Les marchands du désert : au cœur du souk aux dromadaires de Daraw
Par une matinée poussiéreuse dans le sud de l’Égypte, les cris rauques des dromadaires se mêlent aux voix graves des négociants. À Daraw, petit bourg de Haute-Égypte, un marché ancestral continue de battre au rythme lent et puissant des caravanes venues du désert.

Un héritage vivant entre Nil et désert
Depuis plus de deux siècles, le souk de Daraw est un carrefour emblématique du commerce de dromadaires entre l’Égypte et le Soudan. Situé à trente cinq kilomètres d’Assouan, ce marché hebdomadaire accueille marchands, éleveurs, paysans et acheteurs venus de toute la Haute-Égypte.
« Ce marché existe depuis plus de deux cents ans. Il est connu dans toute la République d’Égypte. »
— Hajj Salah El-Omda, marchand de Daraw

Darb el-Arba'in : la route mythique des caravanes
Longtemps avant les camions et les routes goudronnées, les dromadaires marchaient. Pendant quarante jours, ils traversaient le désert entre le Darfour (au Soudan) et la Haute-Égypte en suivant une piste ancestrale connue sous le nom de Darb el-Arba'in littéralement, « la route des quarante jours ».
Cette route caravanière reliait les oasis du désert occidental égyptien (comme Kharga ou Dakhla) aux grandes villes du Nil, transportant dromadaires, encens, ivoire, peaux et épices. Véritable artère commerciale dès l’Antiquité, elle est restée active jusqu’au XXe siècle.
__________________________________________________
■ CONSIGNES ■
1. D'après le texte sur le souk de Daraw, à quelle distance d'Assouan se trouve ce marché ?
2. Résumez sous forme de liste le paragraphe du texte sur le souk de Daraw qui commence par « Cette route caravanière reliait », en gardant ses faits principaux.
3. Reprenez le texte sur le souk de Daraw après sa dernière phrase et poursuivez-en la rédaction.
__________________________________________________
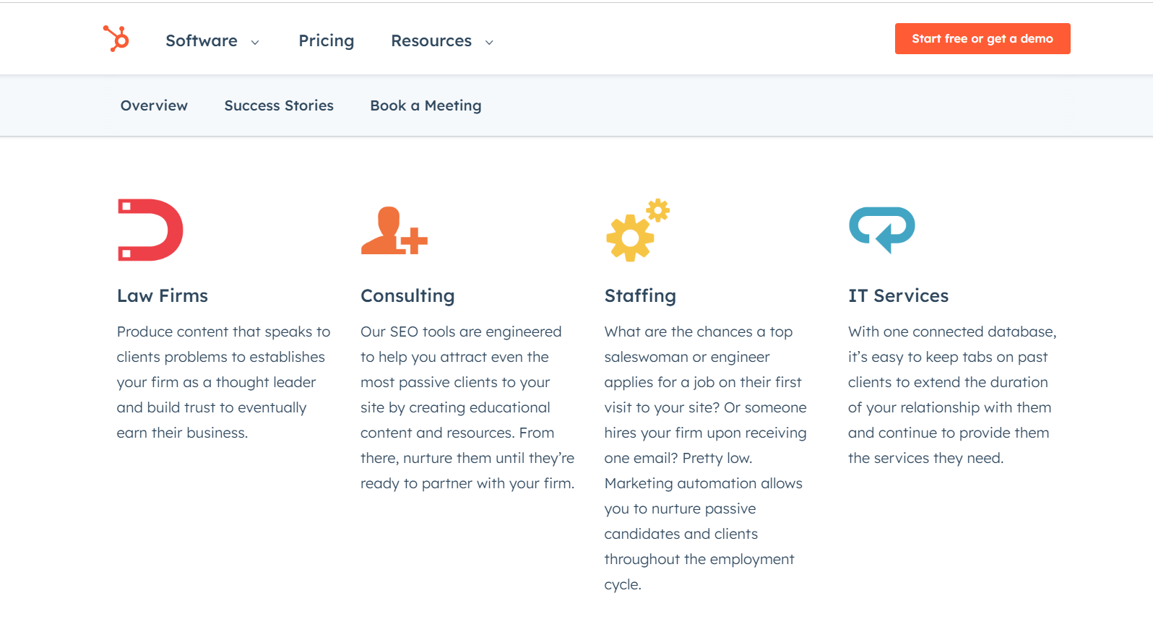Click the IT Services description paragraph
Screen dimensions: 1153x632
[x=952, y=394]
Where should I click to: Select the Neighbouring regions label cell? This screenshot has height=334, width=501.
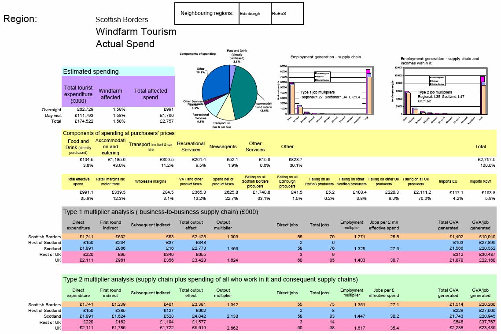tap(207, 13)
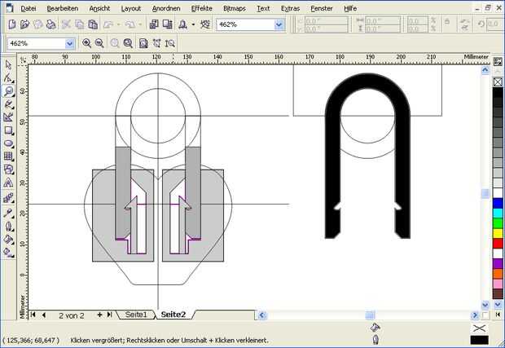This screenshot has height=348, width=505.
Task: Select the Pick tool arrow
Action: (8, 65)
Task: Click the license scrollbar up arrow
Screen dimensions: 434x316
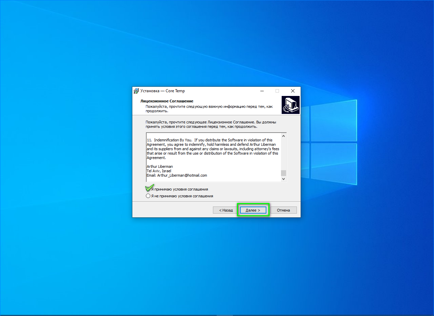Action: click(284, 136)
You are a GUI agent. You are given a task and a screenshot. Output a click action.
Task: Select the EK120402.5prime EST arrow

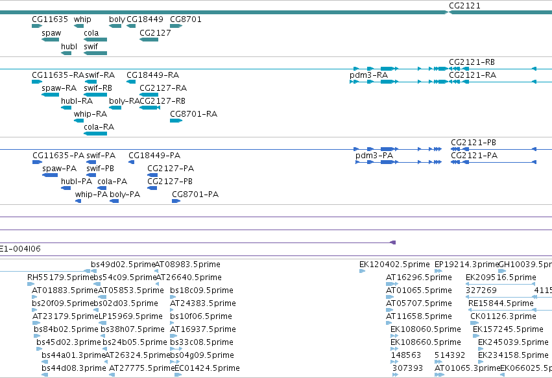[362, 270]
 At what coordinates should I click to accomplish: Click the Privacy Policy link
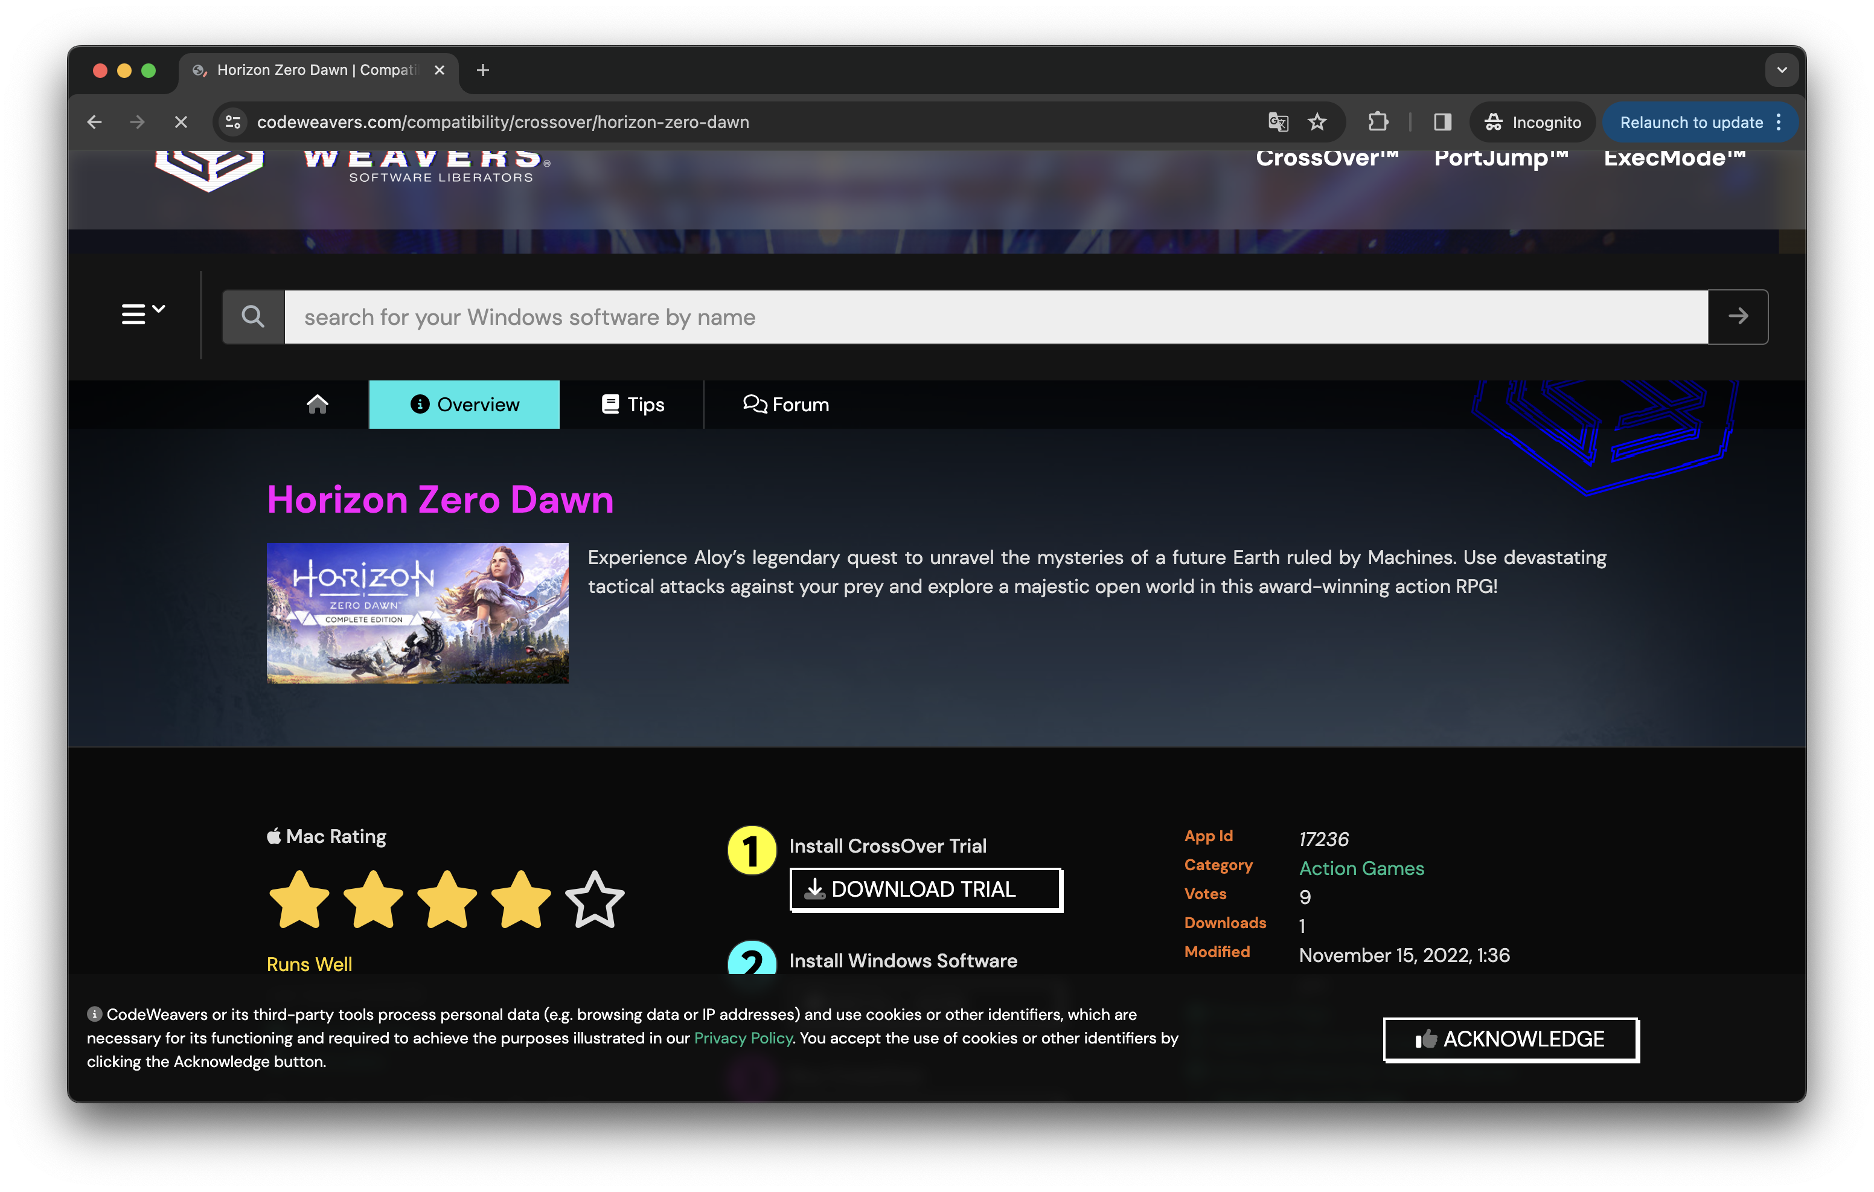[x=742, y=1037]
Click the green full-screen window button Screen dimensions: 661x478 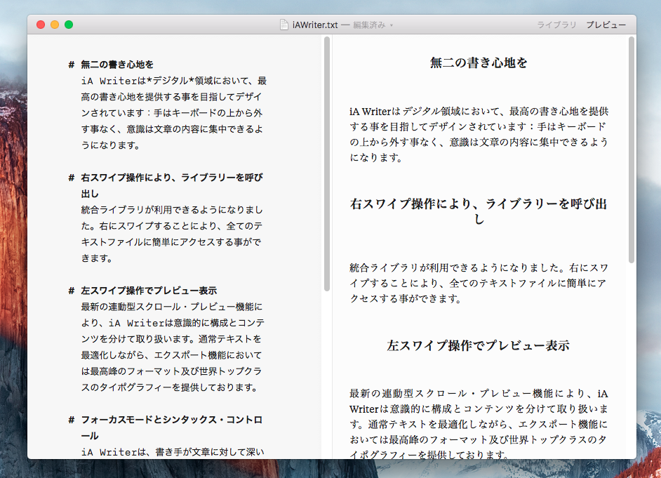click(x=69, y=25)
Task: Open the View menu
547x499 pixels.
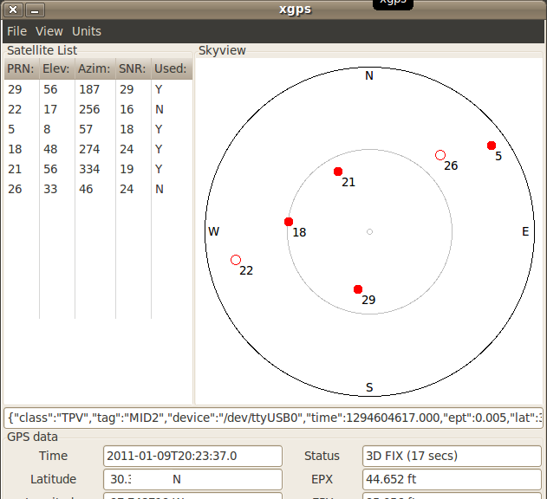Action: click(x=49, y=31)
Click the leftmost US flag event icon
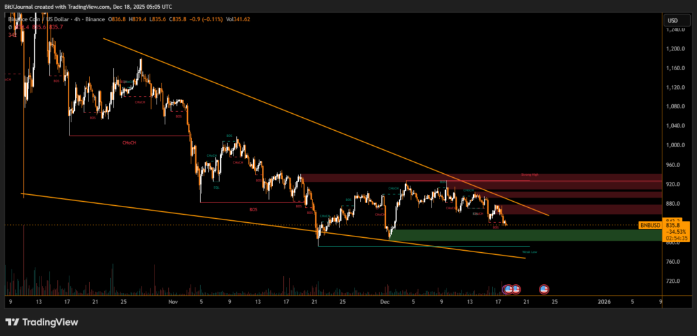 508,289
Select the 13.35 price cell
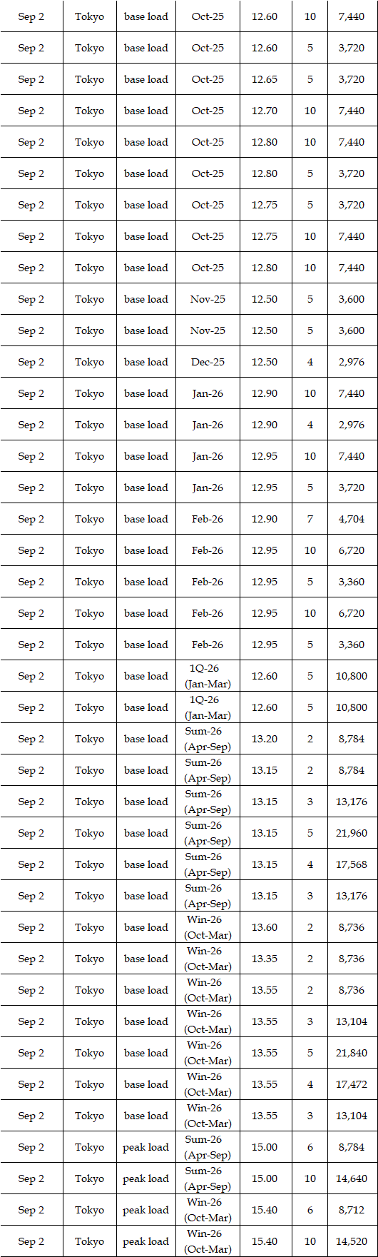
__________________________________________________
■ RÉPONSES CI-DESSOUS ■
1. À trente-cinq kilomètres d'Assouan.

2.
- La route reliait les oasis du désert occidental égyptien, comme Kharga ou Dakhla, aux grandes villes du Nil.
- Elle servait au transport de dromadaires, d'encens, d'ivoire, de peaux et d'épices.
- Artère commerciale dès l'Antiquité, elle est restée active jusqu'au XXe siècle.

3.
« Depuis le départ jusqu'à son arrivée en Égypte, le trajet durait quarante jours. » — Hajj Salah El-Omda
La Darb el-Arba'in n’était pas seulement une route de commerce : elle était un lien entre civilisations, un axe de transmission entre le Sahel, le Nil et la Méditerranée. Encore aujourd’hui, à Daraw, le nom de cette route mythique résonne avec respect et nostalgie.

Une scène de marché, entre tradition et tension
À leur arrivée, les dromadaires sont placés dans de grands enclos poussiéreux. Les négociations commencent immédiatement. Il faut observer, jauger, marchander parfois pendant des heures. Les cris fusent, les poignées de main claquent. Chaque bête est évaluée selon son âge, sa santé, son tempérament.
« On les estime, on négocie un prix, et on prend une commission. C’est le rythme du marché ici. »
Ce souk fonctionne comme une bourse à ciel ouvert. Les échanges se font entre initiés : des commerçants aguerris, souvent issus de familles où ce métier se transmet de génération en génération.

Le dromadaire, pilier discret de la vie rurale
Le dromadaire n’est pas un simple animal de trait. En Haute-Égypte, il reste un outil indispensable pour les agriculteurs, notamment dans les champs de canne à sucre ou de maïs, là où ni tracteurs ni camions ne peuvent accéder.
« C’est l’outil moderne du paysan. »
Dans certaines zones, il est encore utilisé comme bête de bât, pour transporter des récoltes, du bois ou des matériaux de construction. Sa robustesse et son endurance font de lui un partenaire silencieux mais essentiel.

Une bête mythique et affectueuse
Animal de légende, le dromadaire est aussi un être sensible et rusé. Il reconnaît la voix de son maître, se lie affectivement à lui…mais n’oublie jamais une injustice.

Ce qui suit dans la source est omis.